There have been many legitimate criticisms of the Catholic Church hierarchy, including its participation in politics. There is no need to complicate such criticism with questionable conspiracy claims.
Although the Bavarian Illuminati themselves were outlawed and suppressed, it can be said that they won, in the long run, insofar as all Western governments subsequently became much more tolerant of nonmainstream religions and worldviews. But the Bavarian Illuminati were not, themselves, the originators of their ideals, and there is no good reason to attribute the success of their ideals, e.g. in the United States, primarily to the workings of the Bavarian Illuminati themselves. However, insofar as the Bavarian Illuminati did succeed in furthering the ideals of the Enlightenment, their victories benefited all who value religious freedom.
Because of who the Bavarian Illuminati actually were and what they actually stood for, demonization of "the Illuminati" is an affront to the values of modern secular society. Some well-known advocates of "Illuminati" conspiracy claims, such as Alex Jones, present themselves as defenders of constitutional liberties against an evil elite, whereas other, more consistent "Illuminati"-bashers have claimed that the U.S. Constitution itself was written by a bunch of evil Illuminati-dominated Freemasons. However, even Alex Jones attacks the values of modern secular society too, by vilifying feminists, environmentalists, gays, and religious minorities such as "occultists," and by airing scary radio shows about "Satanism."
It should be noted that the Protocols of the Elders of Zion are not just anti-Jewish. The Protocols were originally intended, also, as royalist anti-democratic propaganda, "Illuminati" demonization too was originally anti-democratic. There are also many other similarities in detail between "the Illuminati" and "the Elders of Zion." For example, both are alleged to control the Freemasons.
But the most worrisome similarity is this: In the exactly same way that the Protocols of the Elders of Zion did and still do pose a grave danger to Jews (in those countries where the Protocols are still popular, or again popular), so too the spread of "Illuminati" claims poses at least a potential grave danger to atheists, Pagans, occultists, law-abiding Satanists, gays, feminists, environmentalists, and "secular humanists," in addition to being a weapon against the humanistic values of the modern secular West in general. Such severe danger is far from imminent at the present time, but could become a more serious threat if the economy goes kerplunk. "Illuminati" claims may seem laughable to most educated people, but many educated people laughed at Hitler, too, before he became powerful.
Even in the absence of such severe danger, the demonization of religious minorities is always bad news.
Note: It is inaccurate to say, as some anti-conspiracist writers have claimed, that "Illuminati" claims are inherently "antisemitic." It is probably true that, for some advocates of "Illuminati" claims, "Illuminati" is code for "Jews." But there are many other "Illuminati" conspiracy believers who are genuinely unaware of the anti-Jewish sources of many of their beliefs. Still others believe that Jews were framed by "the Illuminati," e.g. that The Protocols of the Elders of Zion contained the genuine plans of "the Illuminati," disguising themselves as Jews. It is reasonable to assume that some, though not all, of the people who say such things - or who otherwise believe in "Illuminati" claims without an explicit anti-Jewish component - are sincere about rejecting hatred of Jews. For example, John Hagee is a believer in "Illuminati" claims (as noted by Sarah Posner, Chip Berlet, and Bruce Wilson) and is also a believer in various other claims with anti-Jewish roots (e.g. some wild claims about the Federal Reserve System), yet, on the other hand, Hagee is not only pro-Israel but goes much further than most evangelical Christians in rejecting traditional anti-Jewish Christian beliefs. (See this article by an evangelical Christian critic of John Hagee.)

-- -- --

DIRECTION 1:
Answer these questions using the text on Illuminati conspiracy claims:
(a) What are both "the Illuminati" and "the Elders of Zion" alleged to control?
(b) What have the more consistent "Illuminati"-bashers claimed about the U.S. Constitution?
(c) Who are the three people named as having noted John Hagee's belief in "Illuminati" claims?
DIRECTION 2: Set down, word for word, the passage of the text on Illuminati conspiracy claims from "There have been" up to and including "value religious freedom.".

DATA PROVIDED:

-- -- --

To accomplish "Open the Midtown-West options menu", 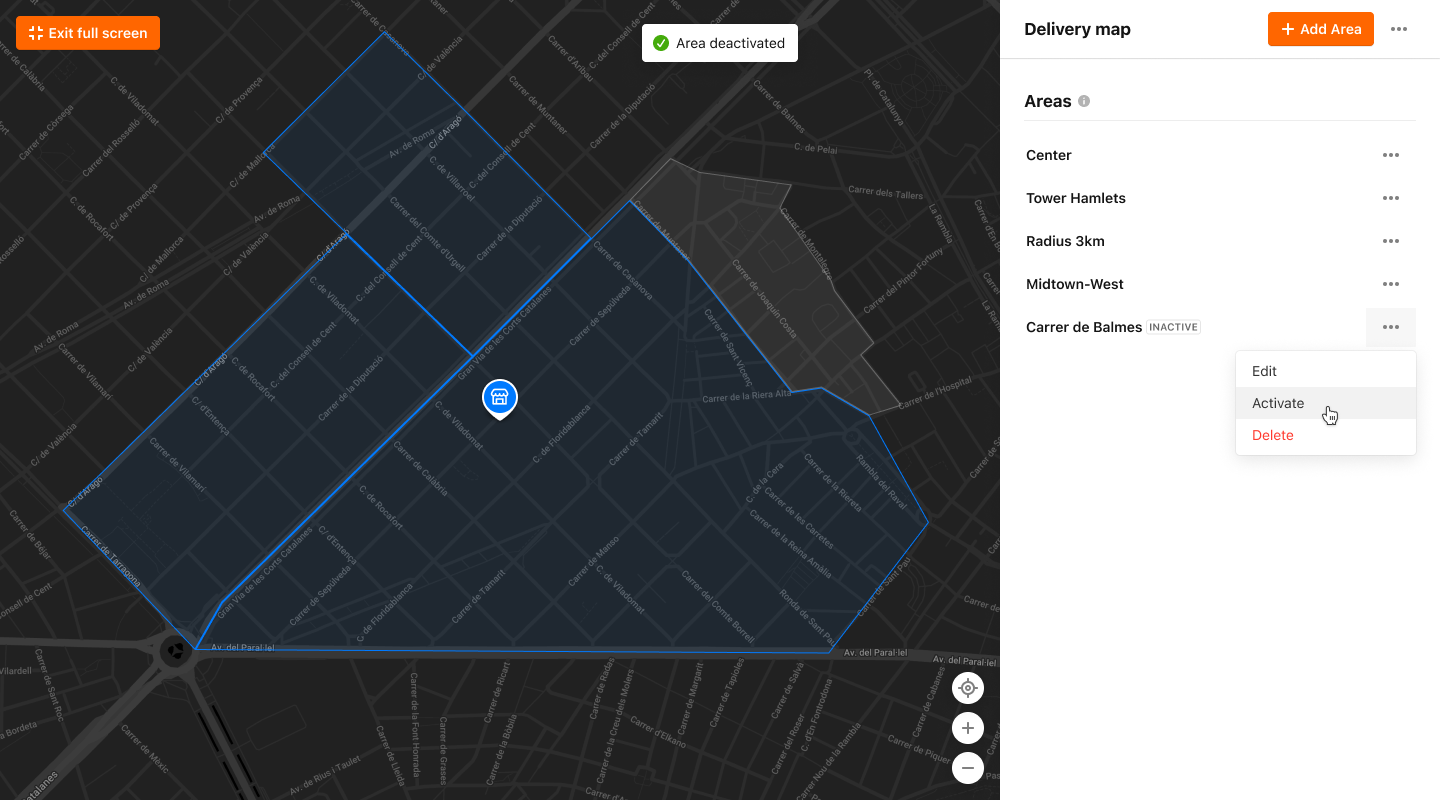I will 1390,284.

-- -- --

EXERCISE OUTPUT 1:
(a) The Freemasons.
(b) That it was written by a bunch of evil Illuminati-dominated Freemasons.
(c) Sarah Posner, Chip Berlet, and Bruce Wilson.

EXERCISE OUTPUT 2:
There have been many legitimate criticisms of the Catholic Church hierarchy, including its participation in politics. There is no need to complicate such criticism with questionable conspiracy claims.
Although the Bavarian Illuminati themselves were outlawed and suppressed, it can be said that they won, in the long run, insofar as all Western governments subsequently became much more tolerant of nonmainstream religions and worldviews. But the Bavarian Illuminati were not, themselves, the originators of their ideals, and there is no good reason to attribute the success of their ideals, e.g. in the United States, primarily to the workings of the Bavarian Illuminati themselves. However, insofar as the Bavarian Illuminati did succeed in furthering the ideals of the Enlightenment, their victories benefited all who value religious freedom.